WHAT NEEDS TO BE DONE: Rewrite all of the data below, swapping every "Where should I click to" for "Where do I click to" and leaving everything else as it is.

════════════════

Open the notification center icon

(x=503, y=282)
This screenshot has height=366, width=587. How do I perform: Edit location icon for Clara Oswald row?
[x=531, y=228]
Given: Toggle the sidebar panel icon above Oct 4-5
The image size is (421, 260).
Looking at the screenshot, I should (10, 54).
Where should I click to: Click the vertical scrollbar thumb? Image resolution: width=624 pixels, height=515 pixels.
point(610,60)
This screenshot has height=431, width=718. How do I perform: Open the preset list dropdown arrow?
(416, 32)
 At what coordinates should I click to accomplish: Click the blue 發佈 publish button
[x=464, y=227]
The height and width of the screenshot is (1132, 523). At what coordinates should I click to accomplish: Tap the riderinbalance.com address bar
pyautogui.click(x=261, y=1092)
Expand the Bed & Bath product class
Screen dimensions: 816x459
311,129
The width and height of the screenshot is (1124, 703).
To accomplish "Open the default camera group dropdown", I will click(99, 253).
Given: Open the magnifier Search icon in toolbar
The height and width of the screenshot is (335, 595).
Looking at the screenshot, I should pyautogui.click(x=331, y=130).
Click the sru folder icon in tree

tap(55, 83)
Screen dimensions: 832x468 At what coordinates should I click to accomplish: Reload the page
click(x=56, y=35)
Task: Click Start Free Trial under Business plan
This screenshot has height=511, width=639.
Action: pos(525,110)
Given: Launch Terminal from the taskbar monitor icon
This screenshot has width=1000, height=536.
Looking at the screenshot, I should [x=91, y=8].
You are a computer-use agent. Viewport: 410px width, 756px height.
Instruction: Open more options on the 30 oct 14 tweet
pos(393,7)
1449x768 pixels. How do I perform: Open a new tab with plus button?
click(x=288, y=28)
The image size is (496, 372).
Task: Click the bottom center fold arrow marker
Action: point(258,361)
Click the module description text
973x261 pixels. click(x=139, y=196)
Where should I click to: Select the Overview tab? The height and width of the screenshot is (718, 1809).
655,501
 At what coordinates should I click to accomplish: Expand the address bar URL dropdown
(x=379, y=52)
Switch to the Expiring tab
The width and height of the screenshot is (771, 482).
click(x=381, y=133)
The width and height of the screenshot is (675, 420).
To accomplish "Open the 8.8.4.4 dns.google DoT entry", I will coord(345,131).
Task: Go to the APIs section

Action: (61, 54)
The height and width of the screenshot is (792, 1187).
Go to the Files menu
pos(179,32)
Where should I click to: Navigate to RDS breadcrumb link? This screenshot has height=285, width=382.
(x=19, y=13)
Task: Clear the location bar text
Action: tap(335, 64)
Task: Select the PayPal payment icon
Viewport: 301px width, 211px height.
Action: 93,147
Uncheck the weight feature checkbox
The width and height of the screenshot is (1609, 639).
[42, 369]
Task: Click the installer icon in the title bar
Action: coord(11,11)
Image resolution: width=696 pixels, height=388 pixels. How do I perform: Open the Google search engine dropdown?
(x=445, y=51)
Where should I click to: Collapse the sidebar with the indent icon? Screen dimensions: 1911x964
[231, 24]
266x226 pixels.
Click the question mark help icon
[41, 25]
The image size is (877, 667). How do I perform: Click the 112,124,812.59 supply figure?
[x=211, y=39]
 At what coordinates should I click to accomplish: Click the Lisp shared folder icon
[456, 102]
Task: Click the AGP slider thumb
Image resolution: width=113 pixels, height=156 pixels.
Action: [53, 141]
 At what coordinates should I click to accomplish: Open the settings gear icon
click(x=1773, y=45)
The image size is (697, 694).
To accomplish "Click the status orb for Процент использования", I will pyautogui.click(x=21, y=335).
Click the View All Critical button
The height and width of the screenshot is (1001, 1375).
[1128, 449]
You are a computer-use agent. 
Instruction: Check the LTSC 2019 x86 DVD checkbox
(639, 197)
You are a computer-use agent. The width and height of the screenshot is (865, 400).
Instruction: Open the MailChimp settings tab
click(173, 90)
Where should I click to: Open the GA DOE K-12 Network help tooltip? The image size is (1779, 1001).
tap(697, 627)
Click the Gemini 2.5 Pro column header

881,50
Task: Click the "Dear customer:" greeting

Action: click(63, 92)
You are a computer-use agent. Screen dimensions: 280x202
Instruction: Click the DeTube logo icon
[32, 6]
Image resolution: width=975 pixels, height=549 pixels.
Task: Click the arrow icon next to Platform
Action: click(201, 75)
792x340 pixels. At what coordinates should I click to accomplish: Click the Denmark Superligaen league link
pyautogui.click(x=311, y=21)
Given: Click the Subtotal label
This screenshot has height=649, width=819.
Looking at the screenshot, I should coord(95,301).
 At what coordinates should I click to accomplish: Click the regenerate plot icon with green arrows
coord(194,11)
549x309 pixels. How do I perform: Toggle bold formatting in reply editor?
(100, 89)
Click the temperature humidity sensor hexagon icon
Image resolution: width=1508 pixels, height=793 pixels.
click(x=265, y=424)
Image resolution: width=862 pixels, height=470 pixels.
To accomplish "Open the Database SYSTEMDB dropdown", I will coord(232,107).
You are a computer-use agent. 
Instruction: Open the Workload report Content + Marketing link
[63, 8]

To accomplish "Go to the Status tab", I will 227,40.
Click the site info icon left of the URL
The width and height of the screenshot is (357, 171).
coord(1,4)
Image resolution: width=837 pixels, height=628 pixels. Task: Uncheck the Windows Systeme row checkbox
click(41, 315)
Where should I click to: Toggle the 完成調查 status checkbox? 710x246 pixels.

════════════════

EXERCISE SOLUTION:
Open the notification center icon

(x=503, y=282)
This screenshot has height=366, width=587. How do I perform: Edit location icon for Clara Oswald row?
[x=531, y=228]
Given: Toggle the sidebar panel icon above Oct 4-5
The image size is (421, 260).
Looking at the screenshot, I should (10, 54).
Where do I click to: Click the vertical scrollbar thumb? Image resolution: width=624 pixels, height=515 pixels.
point(610,60)
This screenshot has height=431, width=718. How do I perform: Open the preset list dropdown arrow?
(416, 32)
 At what coordinates should I click to accomplish: Click the blue 發佈 publish button
[x=464, y=227]
The height and width of the screenshot is (1132, 523). At what coordinates should I click to accomplish: Tap the riderinbalance.com address bar
pyautogui.click(x=261, y=1092)
Expand the Bed & Bath product class
Screen dimensions: 816x459
311,129
The width and height of the screenshot is (1124, 703).
To accomplish "Open the default camera group dropdown", I will click(99, 253).
Given: Open the magnifier Search icon in toolbar
The height and width of the screenshot is (335, 595).
Looking at the screenshot, I should pyautogui.click(x=331, y=130).
Click the sru folder icon in tree

tap(55, 83)
Screen dimensions: 832x468 At what coordinates should I click to accomplish: Reload the page
click(x=56, y=35)
Task: Click Start Free Trial under Business plan
This screenshot has height=511, width=639.
Action: pos(525,110)
Given: Launch Terminal from the taskbar monitor icon
This screenshot has width=1000, height=536.
Looking at the screenshot, I should [x=91, y=8].
You are a computer-use agent. Viewport: 410px width, 756px height.
Instruction: Open more options on the 30 oct 14 tweet
pos(393,7)
1449x768 pixels. How do I perform: Open a new tab with plus button?
click(x=288, y=28)
The image size is (496, 372).
Task: Click the bottom center fold arrow marker
Action: point(258,361)
Click the module description text
973x261 pixels. click(x=139, y=196)
Where do I click to: Select the Overview tab? The height and width of the screenshot is (718, 1809).
655,501
 At what coordinates should I click to accomplish: Expand the address bar URL dropdown
(x=379, y=52)
Switch to the Expiring tab
The width and height of the screenshot is (771, 482).
click(x=381, y=133)
The width and height of the screenshot is (675, 420).
To accomplish "Open the 8.8.4.4 dns.google DoT entry", I will coord(345,131).
Task: Go to the APIs section

Action: (61, 54)
The height and width of the screenshot is (792, 1187).
Go to the Files menu
pos(179,32)
Where do I click to: Navigate to RDS breadcrumb link? This screenshot has height=285, width=382.
(x=19, y=13)
Task: Clear the location bar text
Action: tap(335, 64)
Task: Select the PayPal payment icon
Viewport: 301px width, 211px height.
Action: 93,147
Uncheck the weight feature checkbox
The width and height of the screenshot is (1609, 639).
[42, 369]
Task: Click the installer icon in the title bar
Action: coord(11,11)
Image resolution: width=696 pixels, height=388 pixels. How do I perform: Open the Google search engine dropdown?
(x=445, y=51)
Where do I click to: Collapse the sidebar with the indent icon? Screen dimensions: 1911x964
[231, 24]
266x226 pixels.
Click the question mark help icon
[41, 25]
The image size is (877, 667). How do I perform: Click the 112,124,812.59 supply figure?
[x=211, y=39]
 At what coordinates should I click to accomplish: Click the Lisp shared folder icon
[456, 102]
Task: Click the AGP slider thumb
Image resolution: width=113 pixels, height=156 pixels.
Action: [53, 141]
 At what coordinates should I click to accomplish: Open the settings gear icon
click(x=1773, y=45)
The image size is (697, 694).
To accomplish "Click the status orb for Процент использования", I will pyautogui.click(x=21, y=335).
Click the View All Critical button
The height and width of the screenshot is (1001, 1375).
[1128, 449]
You are a computer-use agent. 
Instruction: Check the LTSC 2019 x86 DVD checkbox
(639, 197)
You are a computer-use agent. The width and height of the screenshot is (865, 400).
Instruction: Open the MailChimp settings tab
click(173, 90)
Where do I click to: Open the GA DOE K-12 Network help tooltip? The image size is (1779, 1001).
tap(697, 627)
Click the Gemini 2.5 Pro column header

881,50
Task: Click the "Dear customer:" greeting

Action: click(63, 92)
You are a computer-use agent. Screen dimensions: 280x202
Instruction: Click the DeTube logo icon
[32, 6]
Image resolution: width=975 pixels, height=549 pixels.
Task: Click the arrow icon next to Platform
Action: click(201, 75)
792x340 pixels. At what coordinates should I click to accomplish: Click the Denmark Superligaen league link
pyautogui.click(x=311, y=21)
Given: Click the Subtotal label
This screenshot has height=649, width=819.
Looking at the screenshot, I should coord(95,301).
 At what coordinates should I click to accomplish: Click the regenerate plot icon with green arrows
coord(194,11)
549x309 pixels. How do I perform: Toggle bold formatting in reply editor?
(100, 89)
Click the temperature humidity sensor hexagon icon
Image resolution: width=1508 pixels, height=793 pixels.
click(x=265, y=424)
Image resolution: width=862 pixels, height=470 pixels.
To accomplish "Open the Database SYSTEMDB dropdown", I will coord(232,107).
You are a computer-use agent. 
Instruction: Open the Workload report Content + Marketing link
[63, 8]

To accomplish "Go to the Status tab", I will 227,40.
Click the site info icon left of the URL
The width and height of the screenshot is (357, 171).
coord(1,4)
Image resolution: width=837 pixels, height=628 pixels. Task: Uncheck the Windows Systeme row checkbox
click(41, 315)
Where do I click to: Toggle the 完成調查 status checkbox? 710x246 pixels.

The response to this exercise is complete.